Artificial Intelligence is Leading a Revolution in Medicine
In early August, IBM announced that it will acquire Merge Healthcare Inc., a company that sells systems that help medical professionals access and store medical images. This move is a critical step in IBM’s plan to put AI to work medically by training its Watson software to identify maladies like heart disease and cancer.
Merge is valuable to IBM because it owns 30 billion images, including computerized tomography, X-rays, and magnetic-resonance-imaging scans. The company can use these images in its deep learning training program. IBM is hoping that the same kind of software that lets Flickr recognize your face or a dog in your photos can help Watson identify symptoms of diseases.
If they’re right, IBM may someday be able to provide services that help streamline the diagnostic process for doctors, lowering costs and raising efficiency. This, in turn, could turn IBM into a major player in the $7.2 trillion global healthcare market.
Perhaps more interestingly, if IBM’s plan works, the countless medical images that are now sitting in storage will have a new purpose. As deep learning becomes more common in medicine, these images will be extremely valuable.
DEEP LEARNING BECOMES A DOCTOR
Deep learning works by providing AI systems with huge amounts of data so it can learn to identify patterns and recognize important features, trends, and “decisions” to be made in processes such as playing a game or rendering a diagnosis. Deep learning has already made huge strides in detecting financial transaction fraud, making voice recognition systems like Siri work, and recognizing faces and patterns in photographs.
According to John Kelly, senior VP of the solutions portfolio and research for IBM, these kinds of pattern-recognition methods are also involved in identifying tumors. Ideally, software programs like Watson could reliably advise healthcare practitioners, especially those working without much backup.

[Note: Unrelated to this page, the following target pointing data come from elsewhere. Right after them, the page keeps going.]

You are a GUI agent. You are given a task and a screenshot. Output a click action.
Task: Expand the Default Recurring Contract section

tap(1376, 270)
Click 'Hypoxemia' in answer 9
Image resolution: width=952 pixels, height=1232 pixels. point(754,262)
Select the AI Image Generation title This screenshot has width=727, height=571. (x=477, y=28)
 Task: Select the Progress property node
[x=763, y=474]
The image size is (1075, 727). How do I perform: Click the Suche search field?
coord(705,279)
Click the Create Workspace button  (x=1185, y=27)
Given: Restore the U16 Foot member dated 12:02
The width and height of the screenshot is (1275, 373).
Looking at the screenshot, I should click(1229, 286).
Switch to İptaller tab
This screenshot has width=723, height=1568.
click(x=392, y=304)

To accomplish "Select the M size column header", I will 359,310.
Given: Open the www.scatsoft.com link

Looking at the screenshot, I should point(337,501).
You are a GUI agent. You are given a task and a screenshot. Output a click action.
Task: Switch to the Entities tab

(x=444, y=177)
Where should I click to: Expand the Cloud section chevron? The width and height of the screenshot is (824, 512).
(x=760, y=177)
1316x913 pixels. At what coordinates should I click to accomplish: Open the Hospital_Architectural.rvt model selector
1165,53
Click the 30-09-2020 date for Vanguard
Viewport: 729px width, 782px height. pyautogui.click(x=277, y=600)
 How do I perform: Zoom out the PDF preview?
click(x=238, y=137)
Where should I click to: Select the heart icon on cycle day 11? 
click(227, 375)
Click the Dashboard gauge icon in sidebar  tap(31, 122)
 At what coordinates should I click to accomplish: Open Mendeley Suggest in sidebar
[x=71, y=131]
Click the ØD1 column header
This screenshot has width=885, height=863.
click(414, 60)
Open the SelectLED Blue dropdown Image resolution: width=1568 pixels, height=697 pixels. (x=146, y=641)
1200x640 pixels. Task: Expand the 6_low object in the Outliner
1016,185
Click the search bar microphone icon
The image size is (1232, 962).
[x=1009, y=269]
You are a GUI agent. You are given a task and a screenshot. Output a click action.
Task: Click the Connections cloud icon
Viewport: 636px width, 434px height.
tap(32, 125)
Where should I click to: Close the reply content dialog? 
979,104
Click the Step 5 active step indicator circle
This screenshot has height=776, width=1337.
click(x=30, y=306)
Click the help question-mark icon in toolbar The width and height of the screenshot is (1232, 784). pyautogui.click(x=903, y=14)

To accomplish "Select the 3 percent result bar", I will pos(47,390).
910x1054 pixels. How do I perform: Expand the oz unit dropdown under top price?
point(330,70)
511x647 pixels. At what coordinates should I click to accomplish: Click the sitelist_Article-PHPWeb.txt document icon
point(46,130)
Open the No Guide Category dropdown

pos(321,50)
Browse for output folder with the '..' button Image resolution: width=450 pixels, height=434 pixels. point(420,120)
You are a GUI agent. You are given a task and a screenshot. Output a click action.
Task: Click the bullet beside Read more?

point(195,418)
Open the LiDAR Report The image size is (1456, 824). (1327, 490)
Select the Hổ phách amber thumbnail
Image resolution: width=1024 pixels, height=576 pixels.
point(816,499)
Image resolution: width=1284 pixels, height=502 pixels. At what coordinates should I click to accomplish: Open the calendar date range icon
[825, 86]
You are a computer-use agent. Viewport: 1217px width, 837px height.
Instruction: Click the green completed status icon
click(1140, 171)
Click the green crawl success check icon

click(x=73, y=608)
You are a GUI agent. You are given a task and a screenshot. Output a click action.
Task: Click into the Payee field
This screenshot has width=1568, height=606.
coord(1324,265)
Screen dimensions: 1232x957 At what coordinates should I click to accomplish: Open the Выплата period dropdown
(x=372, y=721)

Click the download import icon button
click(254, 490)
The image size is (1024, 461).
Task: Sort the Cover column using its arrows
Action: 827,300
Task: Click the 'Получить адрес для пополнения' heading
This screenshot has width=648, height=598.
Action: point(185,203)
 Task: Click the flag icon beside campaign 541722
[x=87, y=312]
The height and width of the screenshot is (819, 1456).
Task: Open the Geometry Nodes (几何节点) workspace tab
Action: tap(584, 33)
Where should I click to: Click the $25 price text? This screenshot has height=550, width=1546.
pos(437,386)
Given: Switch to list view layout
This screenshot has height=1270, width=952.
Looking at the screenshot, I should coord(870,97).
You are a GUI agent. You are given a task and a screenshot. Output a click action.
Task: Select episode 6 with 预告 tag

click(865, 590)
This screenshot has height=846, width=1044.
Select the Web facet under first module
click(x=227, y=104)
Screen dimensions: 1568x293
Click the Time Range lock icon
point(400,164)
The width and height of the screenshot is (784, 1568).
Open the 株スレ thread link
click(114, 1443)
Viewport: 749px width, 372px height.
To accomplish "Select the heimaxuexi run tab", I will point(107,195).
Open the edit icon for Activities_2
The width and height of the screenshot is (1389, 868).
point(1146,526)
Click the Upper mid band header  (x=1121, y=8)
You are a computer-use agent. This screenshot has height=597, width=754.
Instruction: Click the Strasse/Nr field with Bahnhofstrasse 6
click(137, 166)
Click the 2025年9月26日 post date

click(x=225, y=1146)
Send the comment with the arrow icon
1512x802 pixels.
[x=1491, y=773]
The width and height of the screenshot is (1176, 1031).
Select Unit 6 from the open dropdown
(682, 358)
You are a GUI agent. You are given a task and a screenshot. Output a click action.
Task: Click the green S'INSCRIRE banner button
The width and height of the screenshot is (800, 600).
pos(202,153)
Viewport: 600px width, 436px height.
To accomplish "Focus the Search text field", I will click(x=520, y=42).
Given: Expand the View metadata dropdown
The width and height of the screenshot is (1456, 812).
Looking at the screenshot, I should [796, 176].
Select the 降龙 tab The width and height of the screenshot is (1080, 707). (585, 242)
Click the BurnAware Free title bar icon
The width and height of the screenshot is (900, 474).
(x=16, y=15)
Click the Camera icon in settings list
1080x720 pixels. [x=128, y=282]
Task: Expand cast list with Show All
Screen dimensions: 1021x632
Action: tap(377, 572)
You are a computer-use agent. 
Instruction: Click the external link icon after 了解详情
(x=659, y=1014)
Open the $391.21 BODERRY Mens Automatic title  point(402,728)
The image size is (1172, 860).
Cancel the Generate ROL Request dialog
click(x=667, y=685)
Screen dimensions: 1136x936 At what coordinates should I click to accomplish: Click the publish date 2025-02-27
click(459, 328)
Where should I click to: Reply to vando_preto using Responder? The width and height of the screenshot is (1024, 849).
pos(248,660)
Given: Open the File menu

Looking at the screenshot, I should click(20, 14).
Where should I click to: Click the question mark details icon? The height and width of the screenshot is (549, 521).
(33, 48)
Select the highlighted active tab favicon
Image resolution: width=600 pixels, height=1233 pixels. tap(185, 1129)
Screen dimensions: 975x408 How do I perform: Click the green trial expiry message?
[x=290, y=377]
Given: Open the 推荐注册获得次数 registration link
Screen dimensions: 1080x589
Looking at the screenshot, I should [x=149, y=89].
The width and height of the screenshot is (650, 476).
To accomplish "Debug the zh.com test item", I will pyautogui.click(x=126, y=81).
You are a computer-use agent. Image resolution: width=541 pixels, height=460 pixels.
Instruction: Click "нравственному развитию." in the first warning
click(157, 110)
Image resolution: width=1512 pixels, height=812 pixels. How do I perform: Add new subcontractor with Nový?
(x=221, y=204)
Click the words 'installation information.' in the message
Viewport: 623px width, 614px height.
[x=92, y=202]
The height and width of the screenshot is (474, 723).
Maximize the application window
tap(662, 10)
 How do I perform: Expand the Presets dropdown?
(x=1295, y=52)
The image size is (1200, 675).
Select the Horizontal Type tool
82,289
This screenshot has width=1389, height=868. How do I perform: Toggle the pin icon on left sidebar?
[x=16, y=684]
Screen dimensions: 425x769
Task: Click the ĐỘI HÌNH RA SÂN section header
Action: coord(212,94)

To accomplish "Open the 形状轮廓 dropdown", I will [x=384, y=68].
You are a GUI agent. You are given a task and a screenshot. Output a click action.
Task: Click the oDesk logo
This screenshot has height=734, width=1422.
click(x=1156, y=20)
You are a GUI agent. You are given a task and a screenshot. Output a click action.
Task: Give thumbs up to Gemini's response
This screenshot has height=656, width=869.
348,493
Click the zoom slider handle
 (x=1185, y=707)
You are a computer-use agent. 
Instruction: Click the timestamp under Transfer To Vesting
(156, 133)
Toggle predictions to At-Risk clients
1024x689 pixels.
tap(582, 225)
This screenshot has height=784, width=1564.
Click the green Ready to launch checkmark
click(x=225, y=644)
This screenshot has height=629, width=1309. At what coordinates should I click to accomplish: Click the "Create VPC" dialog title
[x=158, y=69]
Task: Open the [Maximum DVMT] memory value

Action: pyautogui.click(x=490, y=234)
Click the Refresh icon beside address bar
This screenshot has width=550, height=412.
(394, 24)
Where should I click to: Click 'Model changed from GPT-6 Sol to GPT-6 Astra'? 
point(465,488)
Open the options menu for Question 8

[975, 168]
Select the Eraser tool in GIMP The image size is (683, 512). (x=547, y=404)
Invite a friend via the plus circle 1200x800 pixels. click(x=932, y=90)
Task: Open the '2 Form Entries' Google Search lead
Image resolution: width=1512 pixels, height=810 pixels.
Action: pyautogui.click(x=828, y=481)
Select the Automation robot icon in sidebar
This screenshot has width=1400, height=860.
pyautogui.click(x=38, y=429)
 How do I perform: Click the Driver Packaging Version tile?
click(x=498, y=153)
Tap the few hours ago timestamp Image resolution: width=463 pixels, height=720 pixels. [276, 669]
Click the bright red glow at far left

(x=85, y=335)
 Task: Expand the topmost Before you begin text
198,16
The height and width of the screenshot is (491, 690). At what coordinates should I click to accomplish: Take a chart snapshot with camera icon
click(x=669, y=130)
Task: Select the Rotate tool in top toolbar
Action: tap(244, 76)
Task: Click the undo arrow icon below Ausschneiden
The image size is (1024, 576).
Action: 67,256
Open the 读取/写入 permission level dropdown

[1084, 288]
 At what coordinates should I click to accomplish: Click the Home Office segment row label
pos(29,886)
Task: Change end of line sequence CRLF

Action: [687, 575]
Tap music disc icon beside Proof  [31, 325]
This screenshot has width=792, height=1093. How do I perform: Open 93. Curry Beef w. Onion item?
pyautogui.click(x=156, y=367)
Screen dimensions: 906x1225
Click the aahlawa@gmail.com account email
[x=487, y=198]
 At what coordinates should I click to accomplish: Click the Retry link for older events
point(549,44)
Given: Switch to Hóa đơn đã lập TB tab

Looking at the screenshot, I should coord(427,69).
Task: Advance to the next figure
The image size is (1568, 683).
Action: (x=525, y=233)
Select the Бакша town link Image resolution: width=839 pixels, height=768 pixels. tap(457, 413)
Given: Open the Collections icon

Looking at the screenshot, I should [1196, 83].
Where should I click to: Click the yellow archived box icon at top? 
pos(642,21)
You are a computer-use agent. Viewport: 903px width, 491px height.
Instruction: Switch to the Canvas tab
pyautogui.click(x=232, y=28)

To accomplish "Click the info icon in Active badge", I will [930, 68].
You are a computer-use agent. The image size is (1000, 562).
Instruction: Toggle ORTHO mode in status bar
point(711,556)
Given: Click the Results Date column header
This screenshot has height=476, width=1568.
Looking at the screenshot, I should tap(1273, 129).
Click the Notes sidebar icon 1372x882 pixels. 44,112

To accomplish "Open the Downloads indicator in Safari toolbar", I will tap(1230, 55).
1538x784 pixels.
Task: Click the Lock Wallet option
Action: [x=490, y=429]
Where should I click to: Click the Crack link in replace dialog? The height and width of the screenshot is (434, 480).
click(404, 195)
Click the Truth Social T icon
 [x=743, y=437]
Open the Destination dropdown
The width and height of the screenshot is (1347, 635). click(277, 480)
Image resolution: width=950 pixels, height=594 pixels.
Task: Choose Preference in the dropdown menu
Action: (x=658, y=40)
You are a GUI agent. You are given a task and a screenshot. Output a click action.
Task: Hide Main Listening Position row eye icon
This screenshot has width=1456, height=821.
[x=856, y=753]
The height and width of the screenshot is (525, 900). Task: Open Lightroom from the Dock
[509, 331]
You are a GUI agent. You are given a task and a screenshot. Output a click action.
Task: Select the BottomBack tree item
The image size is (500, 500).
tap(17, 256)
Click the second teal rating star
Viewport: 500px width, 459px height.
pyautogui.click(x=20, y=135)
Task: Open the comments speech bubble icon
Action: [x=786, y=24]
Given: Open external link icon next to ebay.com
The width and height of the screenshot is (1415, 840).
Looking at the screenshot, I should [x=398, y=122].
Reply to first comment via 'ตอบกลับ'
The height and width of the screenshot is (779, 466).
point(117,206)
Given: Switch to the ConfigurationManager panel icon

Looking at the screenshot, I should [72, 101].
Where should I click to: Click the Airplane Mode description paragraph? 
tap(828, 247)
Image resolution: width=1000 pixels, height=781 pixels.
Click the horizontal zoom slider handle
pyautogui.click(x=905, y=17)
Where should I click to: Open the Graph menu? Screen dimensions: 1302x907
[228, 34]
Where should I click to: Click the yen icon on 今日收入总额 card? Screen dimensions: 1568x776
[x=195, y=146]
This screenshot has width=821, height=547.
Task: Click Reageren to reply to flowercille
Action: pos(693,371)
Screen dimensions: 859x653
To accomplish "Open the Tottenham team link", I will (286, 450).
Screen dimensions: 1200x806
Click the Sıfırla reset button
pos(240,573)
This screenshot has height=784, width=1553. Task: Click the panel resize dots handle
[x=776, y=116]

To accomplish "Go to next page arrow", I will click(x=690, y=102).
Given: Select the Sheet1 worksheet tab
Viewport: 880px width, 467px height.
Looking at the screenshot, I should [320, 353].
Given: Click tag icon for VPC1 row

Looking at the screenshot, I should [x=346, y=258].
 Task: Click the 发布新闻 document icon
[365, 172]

However, diagnostic techniques are complex, and the human body more so. “In medical data, there’s lots of ambiguity and lots of fuzziness,” associate professor of radiology John Eng of Johns Hopkins University commented to the Wall Street Journal. “It’s kind of messy data, and I think that’s going to be a limiting factor with what IBM does with Watson.”
Another potential hurdle is access to images. This deal will give IBM and Watson access to Merge’s images, and IBM has also made smaller deals acquiring electronic medical records through Explorys Inc. and Phytel Inc. IBM is therefore circumventing the problem that many smaller companies face: even if they can develop the technology, they may not be able to test it without access to enough images.
At least one smaller company, Enlitic Inc., has stated that its software was 50 percent more accurate a panel of four radiologists in identifying malignant lung tumors in X-rays. It took the company’s CEO, Jeremy Howard, about a year finding the anonymized images the company needed to show that the software worked, but after IBM made its recent deal, he was approached by various hospitals and radiology services.